== WHAT TO PRODUCE ==
Quote word for word from the line holding "Switch to Tab 2" to the last line below, including both, and omit any pictures.
--- EXTRACTED DATA Enclosed Below ---
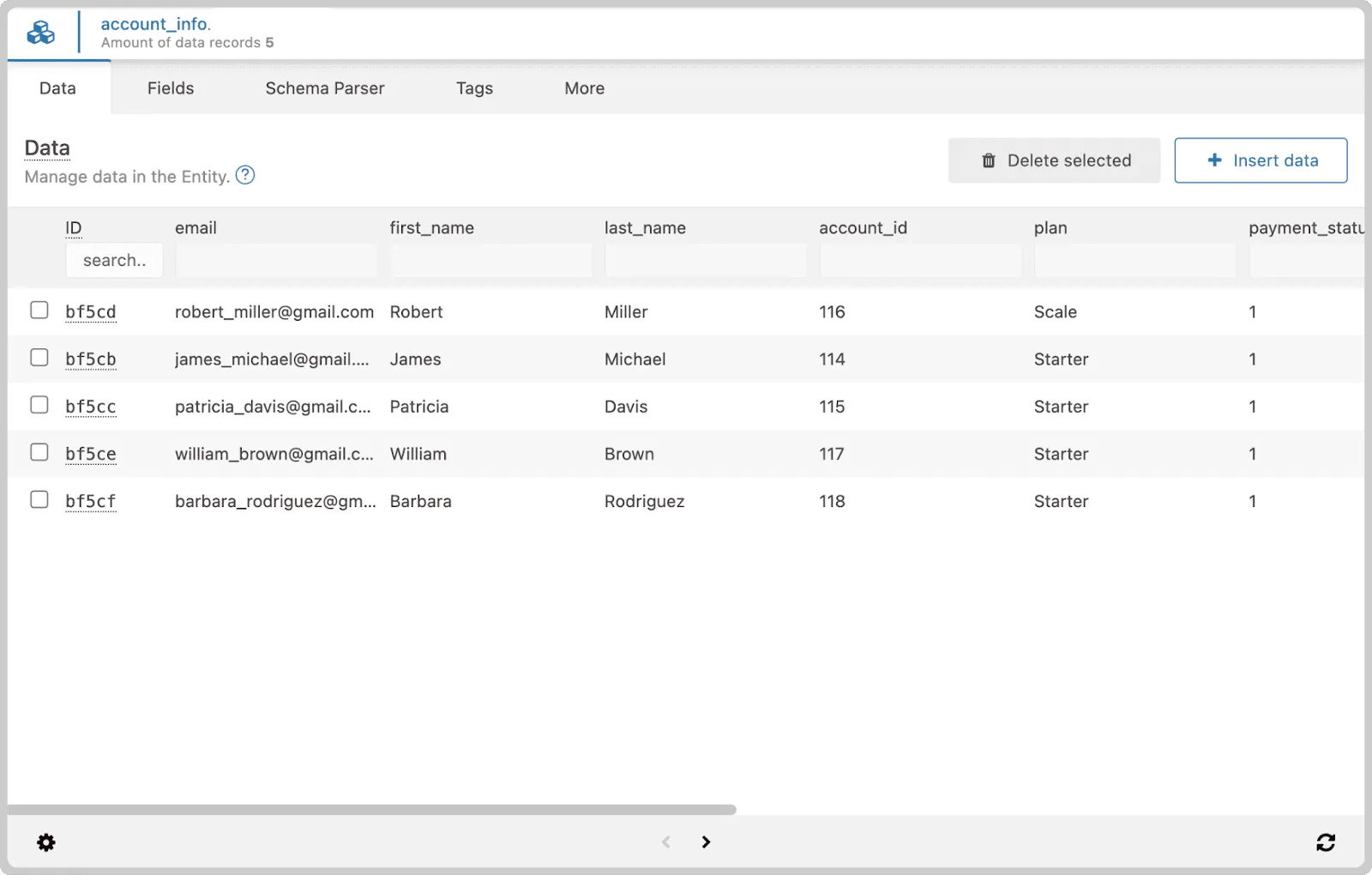Image resolution: width=1372 pixels, height=875 pixels.
Task: Click the trash icon on Delete selected
Action: click(990, 160)
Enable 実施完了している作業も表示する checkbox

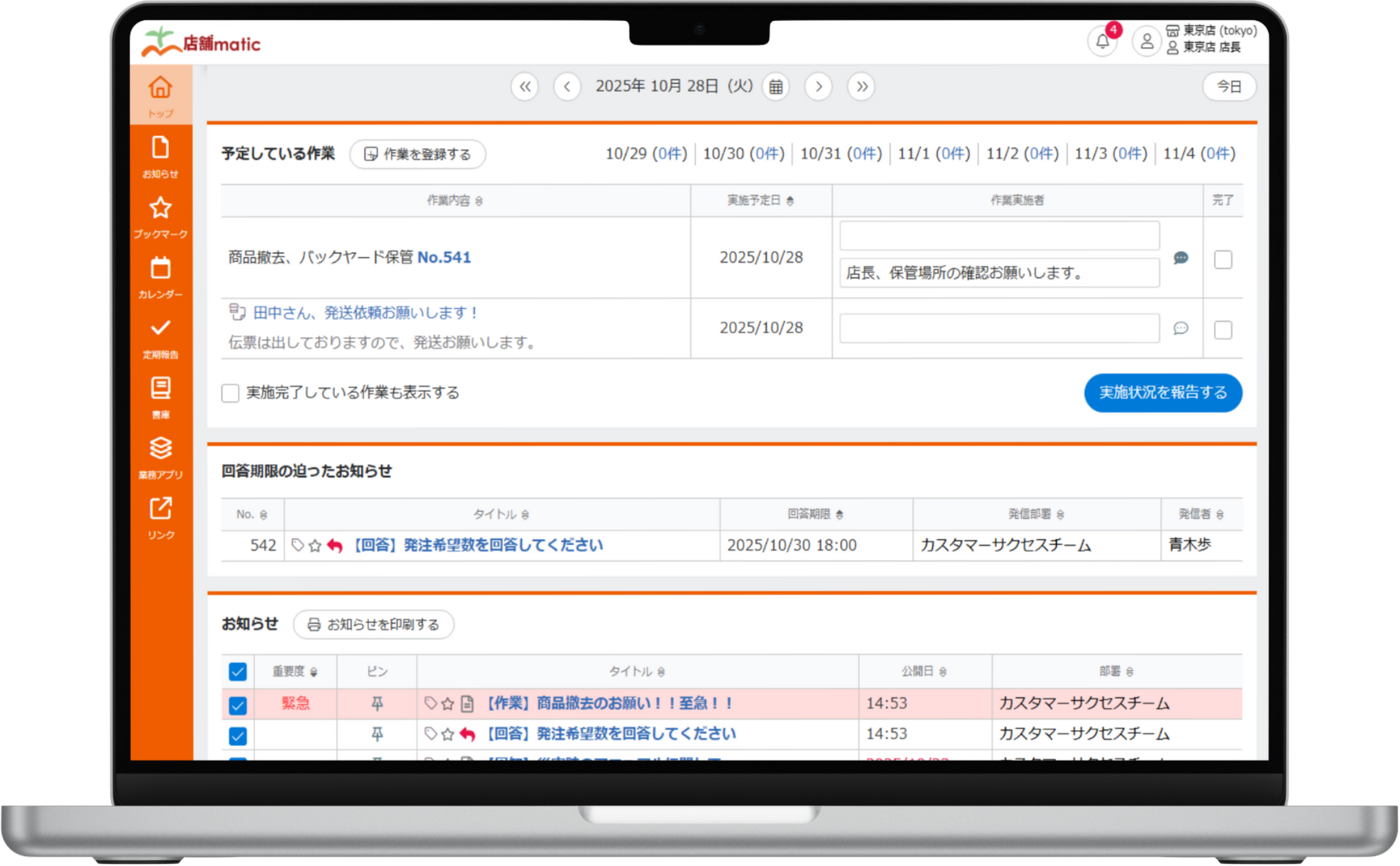pos(230,392)
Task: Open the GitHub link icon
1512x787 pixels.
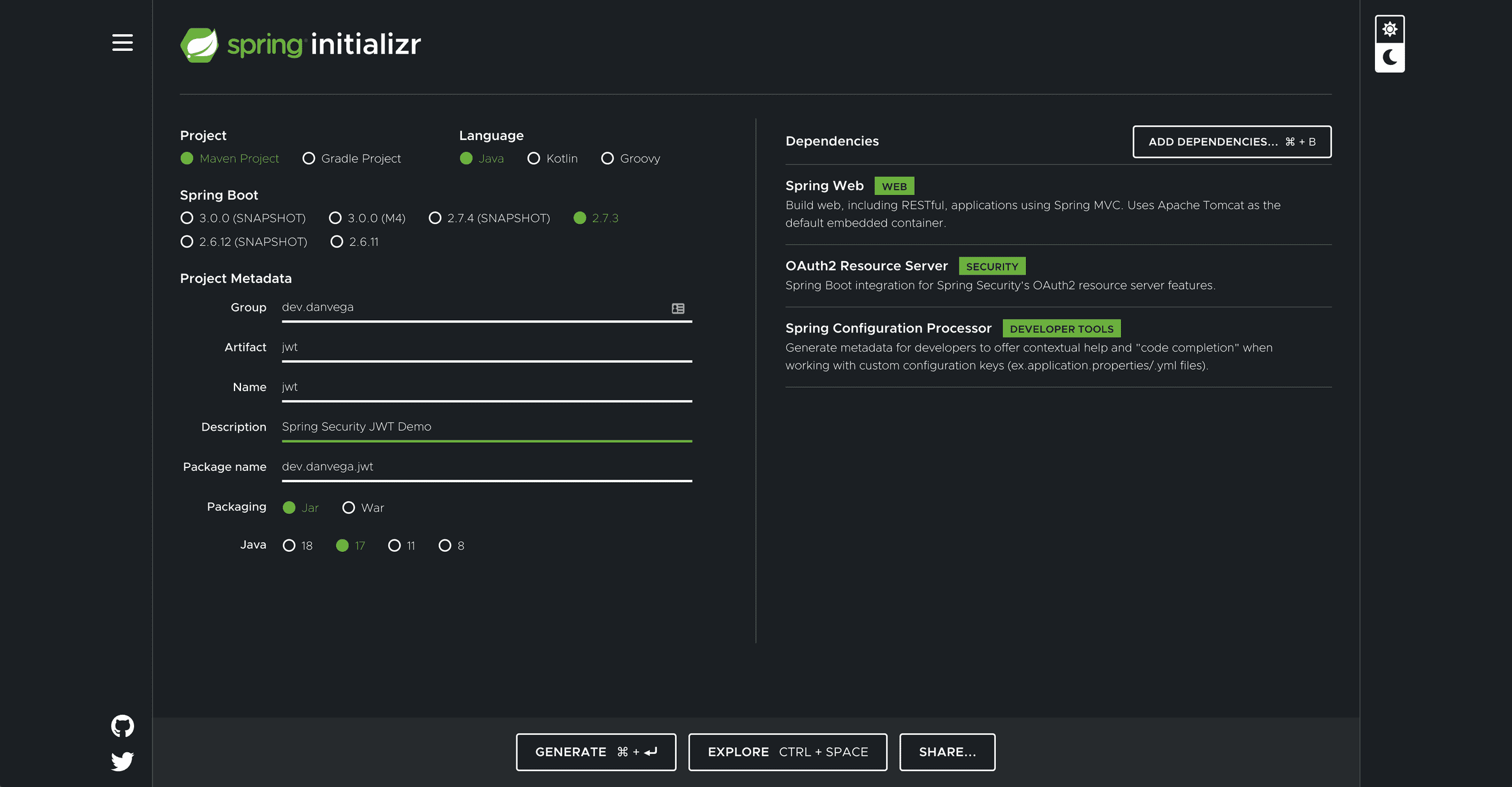Action: pyautogui.click(x=122, y=726)
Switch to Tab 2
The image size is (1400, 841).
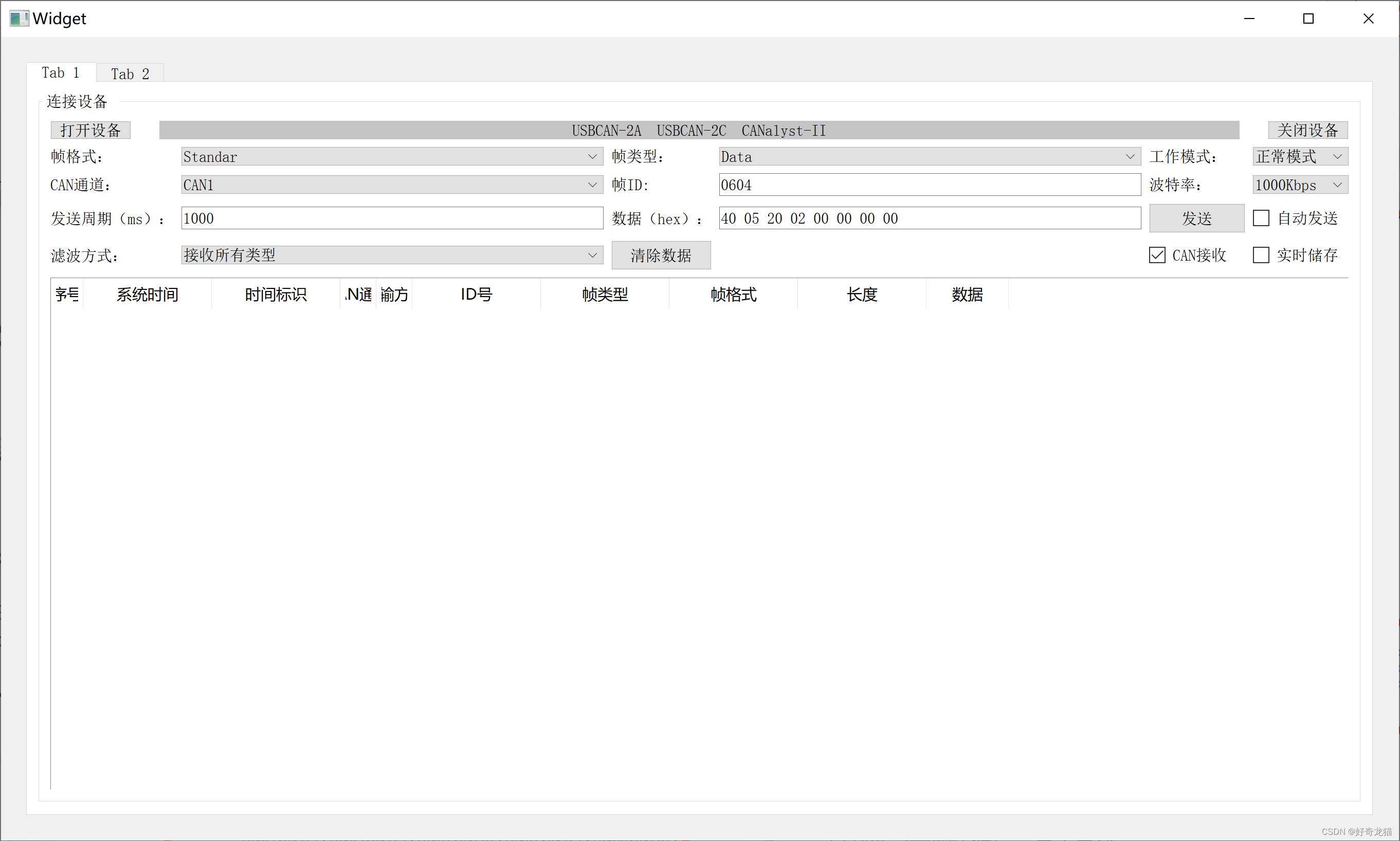pyautogui.click(x=130, y=74)
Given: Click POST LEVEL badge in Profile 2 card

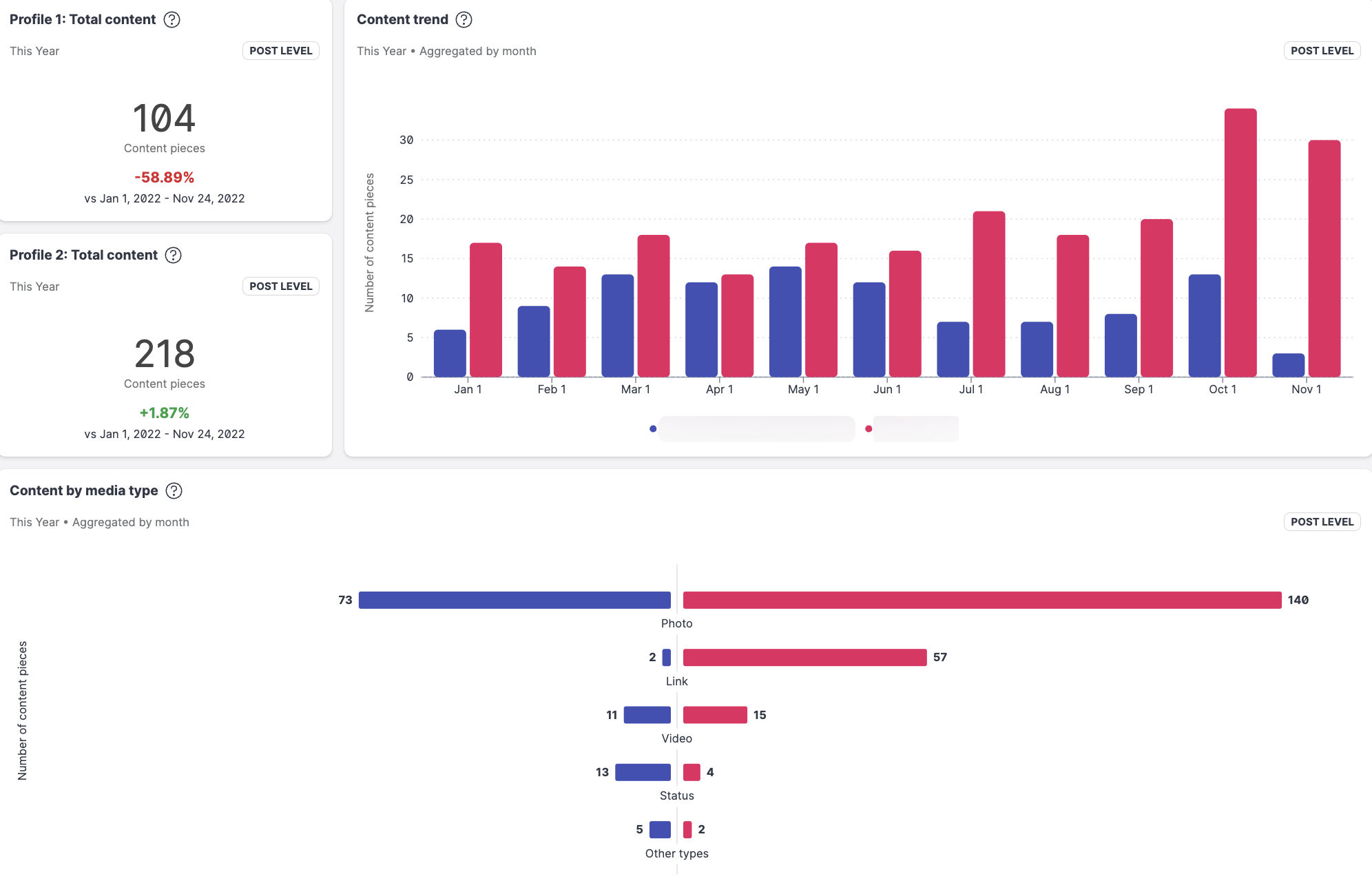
--- End of Enclosed EXTRACTED DATA ---
== SOLUTION ==
Switch to Tab 2
The image size is (1400, 841).
pyautogui.click(x=130, y=74)
Given: Click POST LEVEL badge in Profile 2 card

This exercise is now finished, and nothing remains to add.